Hacker News new | past | comments | ask | show | jobs | submit login

I guess writing is still a poor form to record the whole spectrum of human emotions. Until we find a way to do that, context would necessarily have to be lost.

If only there was a way to make a person relive the same "memory" or "experience", like a Pensieve[1]

[1]:http://en.wikipedia.org/wiki/Pensieve#Pensieve




Why stop there? Instead of saying "until we [someone else] find a way to do that," why not explore what that would take?

What does the research tell us about how we feel? How is that different across genders? Across personality types? Across cultures?

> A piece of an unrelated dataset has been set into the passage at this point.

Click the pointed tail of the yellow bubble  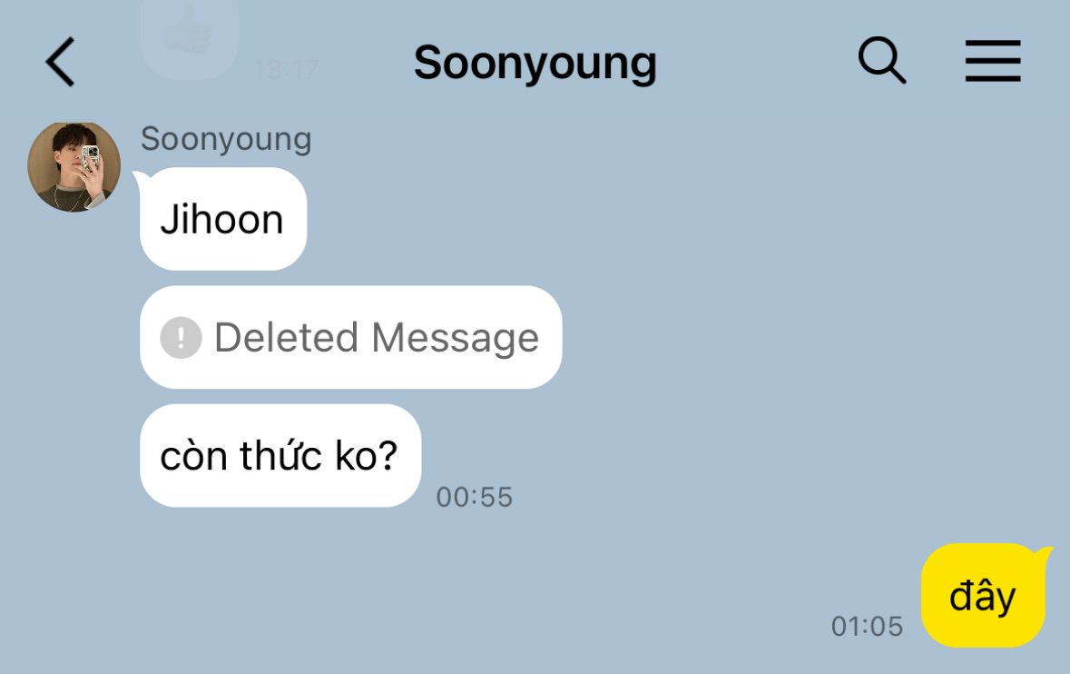pyautogui.click(x=1044, y=553)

How can we represent that? What sort of accuracy matters? Should it be relative or absolute? Does it matter? What will we be using it for?

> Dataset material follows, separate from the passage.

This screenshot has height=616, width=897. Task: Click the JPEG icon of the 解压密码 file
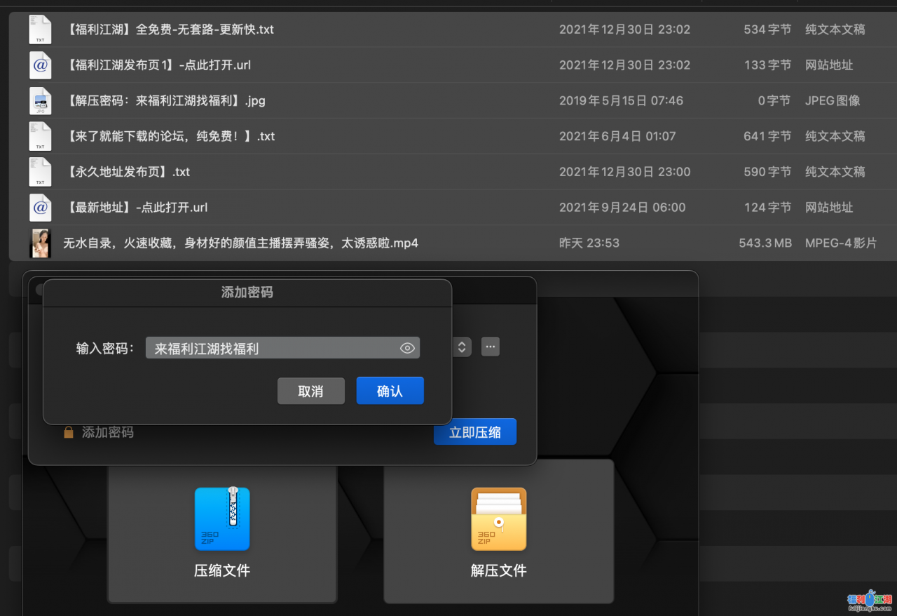(40, 100)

How can we record it? How much can we trust self-analysis, like diaries or mood questions? How much can we trust biometrics? Is that dependent per-person or can we generalize?

What sort of biometrics would we need? How long would we have to wear them? Where? Power? Fashion? What about on the beach, can they survive sand and salt water and 110 degree F weather? What about military use, can they survive high-pressure sand and persistent sweat and the very different bodily reactions that someone in a firefight goes through compared to a soccer mom?

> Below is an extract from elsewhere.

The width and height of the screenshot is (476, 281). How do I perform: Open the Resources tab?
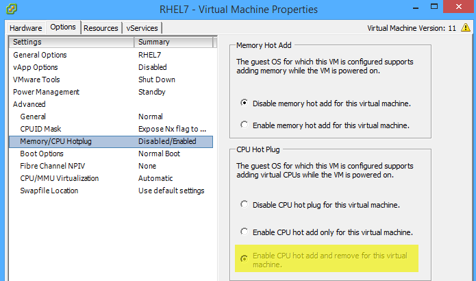coord(101,28)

What is the goal of an emotional recollection? To understand it yourself? To remind yourself? To reminisce? To convey your emotions to another? To allow another to find something similar in their own recorded memories so they can empathize better?

Don't stop at fiction or wait for someone else to make a web service for it. This is something that can be designed and built today. This is something that could have been designed and built a decade ago.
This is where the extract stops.